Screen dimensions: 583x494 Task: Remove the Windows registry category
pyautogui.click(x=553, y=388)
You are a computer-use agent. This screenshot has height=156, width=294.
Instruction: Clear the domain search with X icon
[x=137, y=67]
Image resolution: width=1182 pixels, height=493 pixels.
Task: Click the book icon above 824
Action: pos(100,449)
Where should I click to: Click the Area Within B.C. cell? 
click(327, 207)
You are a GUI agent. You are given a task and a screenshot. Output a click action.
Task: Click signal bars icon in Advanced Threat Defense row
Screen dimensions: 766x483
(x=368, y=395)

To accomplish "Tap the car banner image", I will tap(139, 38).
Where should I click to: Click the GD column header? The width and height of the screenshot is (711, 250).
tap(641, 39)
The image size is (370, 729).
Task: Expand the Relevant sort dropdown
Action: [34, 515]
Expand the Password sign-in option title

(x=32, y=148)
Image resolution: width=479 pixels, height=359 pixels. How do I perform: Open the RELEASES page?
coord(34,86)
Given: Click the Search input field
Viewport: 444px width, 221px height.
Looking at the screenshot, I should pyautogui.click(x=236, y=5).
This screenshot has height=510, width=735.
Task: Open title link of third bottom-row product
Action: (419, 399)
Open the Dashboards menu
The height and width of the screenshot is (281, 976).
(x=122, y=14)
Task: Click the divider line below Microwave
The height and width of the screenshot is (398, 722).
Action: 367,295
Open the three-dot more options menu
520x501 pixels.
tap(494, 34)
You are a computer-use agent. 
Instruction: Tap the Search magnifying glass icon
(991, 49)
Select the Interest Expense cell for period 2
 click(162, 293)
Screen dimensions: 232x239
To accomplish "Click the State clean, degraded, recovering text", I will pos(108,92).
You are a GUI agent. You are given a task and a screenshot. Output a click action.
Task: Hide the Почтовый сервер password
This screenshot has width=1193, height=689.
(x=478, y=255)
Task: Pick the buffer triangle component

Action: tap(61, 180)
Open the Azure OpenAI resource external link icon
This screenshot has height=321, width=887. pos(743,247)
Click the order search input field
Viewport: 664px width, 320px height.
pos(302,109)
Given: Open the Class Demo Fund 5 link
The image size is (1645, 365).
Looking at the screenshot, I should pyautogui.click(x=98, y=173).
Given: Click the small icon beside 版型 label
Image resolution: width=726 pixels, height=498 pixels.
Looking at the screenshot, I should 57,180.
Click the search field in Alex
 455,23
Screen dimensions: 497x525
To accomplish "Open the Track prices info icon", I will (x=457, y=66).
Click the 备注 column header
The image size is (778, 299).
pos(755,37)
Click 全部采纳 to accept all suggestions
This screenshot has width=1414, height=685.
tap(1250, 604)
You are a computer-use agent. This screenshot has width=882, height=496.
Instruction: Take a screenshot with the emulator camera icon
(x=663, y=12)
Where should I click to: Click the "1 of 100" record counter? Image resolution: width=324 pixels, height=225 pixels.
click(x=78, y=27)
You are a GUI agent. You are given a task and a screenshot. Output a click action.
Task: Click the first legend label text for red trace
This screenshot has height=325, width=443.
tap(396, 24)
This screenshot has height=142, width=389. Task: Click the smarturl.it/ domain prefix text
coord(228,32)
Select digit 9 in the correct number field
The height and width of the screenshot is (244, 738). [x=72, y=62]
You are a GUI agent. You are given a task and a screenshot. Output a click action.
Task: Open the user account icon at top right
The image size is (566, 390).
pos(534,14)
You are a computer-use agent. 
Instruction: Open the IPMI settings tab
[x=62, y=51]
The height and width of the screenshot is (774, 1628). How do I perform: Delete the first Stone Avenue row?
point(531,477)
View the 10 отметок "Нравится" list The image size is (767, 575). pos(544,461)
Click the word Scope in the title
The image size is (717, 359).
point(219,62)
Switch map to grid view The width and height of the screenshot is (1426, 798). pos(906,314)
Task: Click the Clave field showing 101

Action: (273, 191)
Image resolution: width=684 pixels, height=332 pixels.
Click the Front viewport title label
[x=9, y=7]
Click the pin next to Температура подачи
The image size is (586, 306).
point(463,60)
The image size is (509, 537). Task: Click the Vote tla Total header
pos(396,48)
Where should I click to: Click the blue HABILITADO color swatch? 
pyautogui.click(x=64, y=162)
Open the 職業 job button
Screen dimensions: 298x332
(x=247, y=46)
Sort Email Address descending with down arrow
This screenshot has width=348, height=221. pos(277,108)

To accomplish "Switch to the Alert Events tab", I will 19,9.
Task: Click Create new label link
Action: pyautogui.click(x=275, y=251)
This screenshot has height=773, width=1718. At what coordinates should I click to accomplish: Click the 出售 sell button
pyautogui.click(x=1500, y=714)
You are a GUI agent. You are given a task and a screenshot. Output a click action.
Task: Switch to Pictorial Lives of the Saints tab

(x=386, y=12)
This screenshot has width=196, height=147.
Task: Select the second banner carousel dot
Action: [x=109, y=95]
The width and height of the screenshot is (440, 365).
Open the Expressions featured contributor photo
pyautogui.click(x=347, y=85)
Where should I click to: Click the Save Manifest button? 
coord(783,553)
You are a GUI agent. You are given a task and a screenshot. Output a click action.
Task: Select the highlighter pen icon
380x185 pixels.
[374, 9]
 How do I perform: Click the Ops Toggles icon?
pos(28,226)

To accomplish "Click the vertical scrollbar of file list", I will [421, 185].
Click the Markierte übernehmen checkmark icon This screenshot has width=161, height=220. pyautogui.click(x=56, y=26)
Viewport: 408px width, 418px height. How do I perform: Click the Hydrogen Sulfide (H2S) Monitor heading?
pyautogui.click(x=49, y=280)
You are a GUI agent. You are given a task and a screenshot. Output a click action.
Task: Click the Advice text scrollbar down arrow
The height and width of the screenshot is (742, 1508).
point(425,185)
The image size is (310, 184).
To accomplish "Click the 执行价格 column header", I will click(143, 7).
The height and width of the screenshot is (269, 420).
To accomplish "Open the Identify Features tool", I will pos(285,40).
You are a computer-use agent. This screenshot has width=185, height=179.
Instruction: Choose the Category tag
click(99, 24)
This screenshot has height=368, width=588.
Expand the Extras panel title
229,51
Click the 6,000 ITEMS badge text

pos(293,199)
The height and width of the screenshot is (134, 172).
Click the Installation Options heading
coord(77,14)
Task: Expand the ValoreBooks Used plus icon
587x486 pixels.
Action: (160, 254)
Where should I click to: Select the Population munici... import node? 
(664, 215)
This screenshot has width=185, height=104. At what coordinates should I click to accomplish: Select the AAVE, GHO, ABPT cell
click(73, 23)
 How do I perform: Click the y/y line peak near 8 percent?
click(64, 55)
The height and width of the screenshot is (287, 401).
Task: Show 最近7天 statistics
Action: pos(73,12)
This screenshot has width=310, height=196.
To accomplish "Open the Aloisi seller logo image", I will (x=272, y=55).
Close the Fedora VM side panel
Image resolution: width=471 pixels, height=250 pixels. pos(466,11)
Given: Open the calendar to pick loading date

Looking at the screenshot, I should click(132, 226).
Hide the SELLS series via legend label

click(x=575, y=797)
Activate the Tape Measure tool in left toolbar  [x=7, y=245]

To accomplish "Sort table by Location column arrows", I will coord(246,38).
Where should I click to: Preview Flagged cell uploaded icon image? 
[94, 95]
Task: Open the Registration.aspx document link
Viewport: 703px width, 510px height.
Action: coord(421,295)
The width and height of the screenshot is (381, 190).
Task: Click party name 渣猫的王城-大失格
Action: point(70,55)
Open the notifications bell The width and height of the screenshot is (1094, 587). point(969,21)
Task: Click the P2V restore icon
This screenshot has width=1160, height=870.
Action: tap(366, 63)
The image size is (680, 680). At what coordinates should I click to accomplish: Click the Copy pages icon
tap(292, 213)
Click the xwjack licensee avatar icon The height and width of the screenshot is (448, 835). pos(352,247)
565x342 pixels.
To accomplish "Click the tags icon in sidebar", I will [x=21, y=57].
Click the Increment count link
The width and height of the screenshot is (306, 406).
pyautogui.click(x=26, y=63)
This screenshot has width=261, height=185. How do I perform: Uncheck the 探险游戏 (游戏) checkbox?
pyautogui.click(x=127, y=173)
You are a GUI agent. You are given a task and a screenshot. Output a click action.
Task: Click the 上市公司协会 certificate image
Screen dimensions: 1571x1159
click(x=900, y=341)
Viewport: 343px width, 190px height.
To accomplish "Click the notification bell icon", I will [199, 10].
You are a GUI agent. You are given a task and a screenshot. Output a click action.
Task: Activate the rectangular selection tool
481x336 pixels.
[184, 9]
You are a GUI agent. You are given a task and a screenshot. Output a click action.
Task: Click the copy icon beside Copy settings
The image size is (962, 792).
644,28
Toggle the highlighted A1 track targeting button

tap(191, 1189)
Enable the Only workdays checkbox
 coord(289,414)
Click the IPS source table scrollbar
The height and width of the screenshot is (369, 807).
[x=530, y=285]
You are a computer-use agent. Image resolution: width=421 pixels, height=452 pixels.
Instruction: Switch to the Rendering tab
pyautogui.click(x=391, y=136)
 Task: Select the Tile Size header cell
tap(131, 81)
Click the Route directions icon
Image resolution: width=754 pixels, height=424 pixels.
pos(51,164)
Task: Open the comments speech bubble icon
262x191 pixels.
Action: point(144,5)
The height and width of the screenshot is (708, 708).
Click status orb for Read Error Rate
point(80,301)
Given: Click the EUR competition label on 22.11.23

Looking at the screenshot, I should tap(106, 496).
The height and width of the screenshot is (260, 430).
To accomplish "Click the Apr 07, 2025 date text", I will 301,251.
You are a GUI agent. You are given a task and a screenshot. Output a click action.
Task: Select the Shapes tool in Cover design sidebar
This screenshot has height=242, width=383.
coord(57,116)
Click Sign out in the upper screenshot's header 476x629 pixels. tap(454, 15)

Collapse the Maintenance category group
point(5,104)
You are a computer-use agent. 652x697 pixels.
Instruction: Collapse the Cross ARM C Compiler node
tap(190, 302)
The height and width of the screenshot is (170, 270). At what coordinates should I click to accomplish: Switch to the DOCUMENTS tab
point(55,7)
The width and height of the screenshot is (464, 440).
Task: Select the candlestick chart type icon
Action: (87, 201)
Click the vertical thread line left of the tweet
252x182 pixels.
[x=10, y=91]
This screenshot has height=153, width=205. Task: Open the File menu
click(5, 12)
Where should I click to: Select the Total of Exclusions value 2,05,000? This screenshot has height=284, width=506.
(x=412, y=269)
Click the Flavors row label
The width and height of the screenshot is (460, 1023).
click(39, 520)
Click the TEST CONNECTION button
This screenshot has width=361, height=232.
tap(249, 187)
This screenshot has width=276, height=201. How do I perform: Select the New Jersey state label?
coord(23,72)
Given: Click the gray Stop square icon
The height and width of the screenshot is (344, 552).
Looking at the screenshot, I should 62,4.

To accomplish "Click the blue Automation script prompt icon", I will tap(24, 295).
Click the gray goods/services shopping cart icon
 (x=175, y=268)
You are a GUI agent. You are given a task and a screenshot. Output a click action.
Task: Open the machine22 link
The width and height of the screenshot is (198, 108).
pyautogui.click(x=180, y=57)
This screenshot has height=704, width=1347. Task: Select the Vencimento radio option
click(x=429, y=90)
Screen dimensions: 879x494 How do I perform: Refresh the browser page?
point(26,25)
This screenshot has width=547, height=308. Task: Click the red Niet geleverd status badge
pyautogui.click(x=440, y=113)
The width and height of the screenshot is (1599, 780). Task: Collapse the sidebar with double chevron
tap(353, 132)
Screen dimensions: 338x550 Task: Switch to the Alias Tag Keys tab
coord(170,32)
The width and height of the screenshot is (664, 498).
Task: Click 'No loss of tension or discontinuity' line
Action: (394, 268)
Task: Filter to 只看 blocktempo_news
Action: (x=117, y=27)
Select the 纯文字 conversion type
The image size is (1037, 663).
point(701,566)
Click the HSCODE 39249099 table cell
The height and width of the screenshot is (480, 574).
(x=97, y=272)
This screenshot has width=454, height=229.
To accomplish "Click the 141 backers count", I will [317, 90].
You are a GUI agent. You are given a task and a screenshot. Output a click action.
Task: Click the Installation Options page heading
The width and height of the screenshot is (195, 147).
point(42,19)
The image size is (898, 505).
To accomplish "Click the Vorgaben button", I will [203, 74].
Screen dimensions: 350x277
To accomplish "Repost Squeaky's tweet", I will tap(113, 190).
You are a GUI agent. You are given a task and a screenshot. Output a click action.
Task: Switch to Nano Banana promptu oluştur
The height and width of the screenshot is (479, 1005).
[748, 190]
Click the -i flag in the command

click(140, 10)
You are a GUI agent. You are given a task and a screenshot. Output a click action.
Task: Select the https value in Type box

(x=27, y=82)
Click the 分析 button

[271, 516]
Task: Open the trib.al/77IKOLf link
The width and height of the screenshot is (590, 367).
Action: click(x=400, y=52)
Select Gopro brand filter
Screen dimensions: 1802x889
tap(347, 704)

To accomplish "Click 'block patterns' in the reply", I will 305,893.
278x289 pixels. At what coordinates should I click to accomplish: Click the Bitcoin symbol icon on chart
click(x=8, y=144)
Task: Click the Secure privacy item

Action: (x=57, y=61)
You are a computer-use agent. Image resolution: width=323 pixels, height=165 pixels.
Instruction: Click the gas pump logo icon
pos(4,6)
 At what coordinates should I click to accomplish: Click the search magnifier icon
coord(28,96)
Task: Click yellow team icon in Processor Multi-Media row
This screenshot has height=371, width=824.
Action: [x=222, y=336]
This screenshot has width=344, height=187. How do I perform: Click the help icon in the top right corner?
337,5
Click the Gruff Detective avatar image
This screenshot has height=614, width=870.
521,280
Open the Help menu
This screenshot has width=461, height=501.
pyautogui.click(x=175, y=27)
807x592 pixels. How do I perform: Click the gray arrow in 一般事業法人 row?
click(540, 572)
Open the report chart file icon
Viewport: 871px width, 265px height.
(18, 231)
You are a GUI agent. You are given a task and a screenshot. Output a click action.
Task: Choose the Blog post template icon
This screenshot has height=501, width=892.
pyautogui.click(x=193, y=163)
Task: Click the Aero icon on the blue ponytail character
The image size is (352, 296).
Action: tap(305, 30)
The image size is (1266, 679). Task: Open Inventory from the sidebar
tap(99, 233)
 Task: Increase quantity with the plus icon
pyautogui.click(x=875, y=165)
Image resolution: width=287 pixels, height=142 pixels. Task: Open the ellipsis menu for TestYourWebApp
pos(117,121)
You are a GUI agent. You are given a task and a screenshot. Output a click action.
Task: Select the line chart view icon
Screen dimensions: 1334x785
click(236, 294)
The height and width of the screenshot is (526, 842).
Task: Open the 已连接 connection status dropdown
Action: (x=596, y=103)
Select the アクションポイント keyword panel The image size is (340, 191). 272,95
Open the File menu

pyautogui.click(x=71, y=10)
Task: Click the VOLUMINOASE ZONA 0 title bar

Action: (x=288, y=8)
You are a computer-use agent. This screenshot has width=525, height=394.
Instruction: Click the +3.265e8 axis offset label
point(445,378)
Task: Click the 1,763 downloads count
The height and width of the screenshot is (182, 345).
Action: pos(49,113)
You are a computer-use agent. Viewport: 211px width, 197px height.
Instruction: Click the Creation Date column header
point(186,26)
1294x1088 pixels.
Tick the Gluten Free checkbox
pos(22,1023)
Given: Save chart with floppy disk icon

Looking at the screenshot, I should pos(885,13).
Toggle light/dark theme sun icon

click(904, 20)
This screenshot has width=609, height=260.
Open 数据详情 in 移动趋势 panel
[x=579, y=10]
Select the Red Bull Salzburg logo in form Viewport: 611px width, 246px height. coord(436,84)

■ ■ ■

__To do__
Take from the material every line that holds "input".

__Completed task__
Given: Click the Search input field
Click the order search input field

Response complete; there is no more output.